Et de fait, c'est un peu le cas, comme je l'ai dit plus haut : le système éducatif qui minimise la responsabilité du Japon durant la guerre. Du coup, la population ne sait pas grand chose de ce qui s'est passé et ne comprend pas pourquoi certains pays voisins lui en veulent toujours pour des choses que les Japonais jugent "mineures et qui se sont passées il y a 70 ans" (note : les gouvernements japonais successifs ont longtemps rechigné à présenter des excuses officielles aux pays occupés depuis la fin du conflit. Ils n'y ont consenti que vers les années 90, du bout des lèvres, en se contredisant ou se rétractant parfois, ce qui entretient les tensions avec les ex-pays victimes. Néanmoins, des excuses formelles ont été de fait bel et bien présentées, de plus en plus nombreuses, depuis les années 90 et 2000), mais pas assez du point de vue opposé.
Malgré tout, le sentiment populaire général, c'est que "tout cela, c'est du passé et que ça ne concerne pas les générations d'après-guerre, voire même chez certains, que les ###### et les XXXXX et les ++++++ sont cons et lourds d'insister lourdement là-dessus, et combien de fois faudra-t-il encore qu'on s'excuse plus bas que terre ? Et blablabla". Comme je le disais plus haut, je sais de quoi je parle : je suis aux premières loges pour le constater.
Néanmoins, malgré cette résurgence du nationaliste ces dernières années, on peut se demander si, en contrepartie, il ne se développe pas une tendance inverse ?
Le combat constant de certains historiens pour rétablir la vérité et le fait que les jeunes générations n'ont plus la même approche de la dernière guerre que les générations précédentes fait qu'une conscience plus aigüe du rôle du Japon durant le conflit est en train de se développer dans l'archipel nippon.
Pour en revenir au sujet du topic, le fait que dans Yamato 2199, les origines de la guerre contre Gamilas aient été modifiées par rapport à la série de 1974, ne s'inscrit-il pas dans cette vision ? Ou est-ce moi qui imagine tout ?
Je m'explique.

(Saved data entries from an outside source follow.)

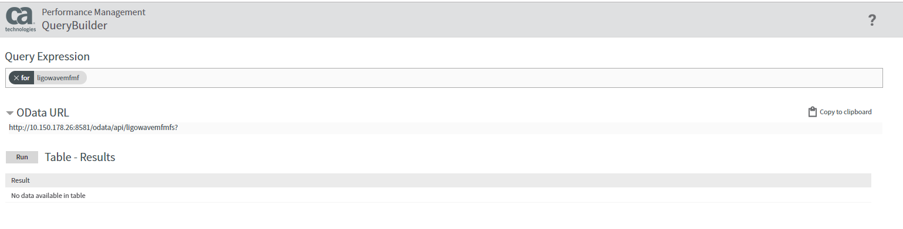Click the generated OData URL text
This screenshot has width=903, height=229.
(x=93, y=128)
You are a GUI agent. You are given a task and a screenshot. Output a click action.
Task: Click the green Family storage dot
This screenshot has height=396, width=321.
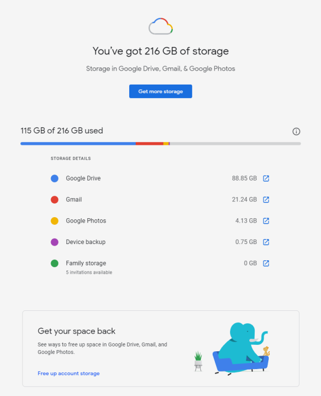point(54,263)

Alors que dans la première série, Gamilas était clairement identifié comme étant l'agresseur unilatéral, dans Yamato 2199, on apprend que c'est la Terre qui a ouvert les hostilités. Et ça, ça change profondément la nature du conflit, puisque du coup, les méchants ne sont peut-être pas ce que l'on croit.

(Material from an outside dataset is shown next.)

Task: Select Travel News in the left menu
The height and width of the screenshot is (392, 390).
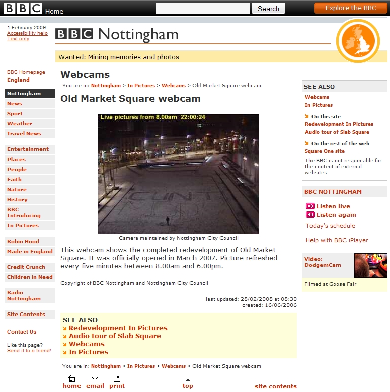Action: coord(30,133)
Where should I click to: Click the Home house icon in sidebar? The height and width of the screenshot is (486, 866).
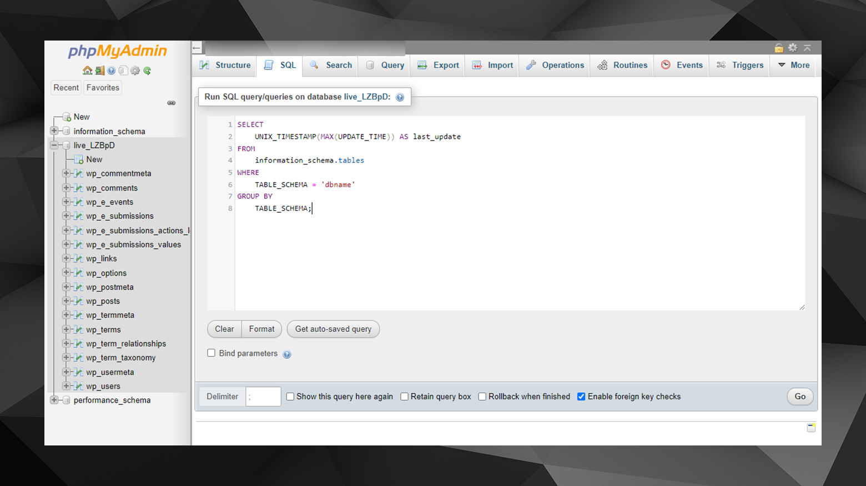[87, 71]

Du coup, on sort du schéma classique (cliché ?) du cinéma de guerre japonais ("bouuuhouuuh, on est des victimes") pour s'engager dans une vision un peu plus honnête ("OK, on s'en prend plein la gueule, mais c'est peut-être de notre faute, à la base ?"). Des oeuvres, comme Zipang par exemple (même si elle diverge rapidement vers l'uchronie), pourraient indiquer que le monde du manga et de l'animation japonaise s'engage dans cette nouvelle voie, là où le cinéma est encore embourbé dans ses clichés caliméroesques.
En tous cas, j'aimerais le croire.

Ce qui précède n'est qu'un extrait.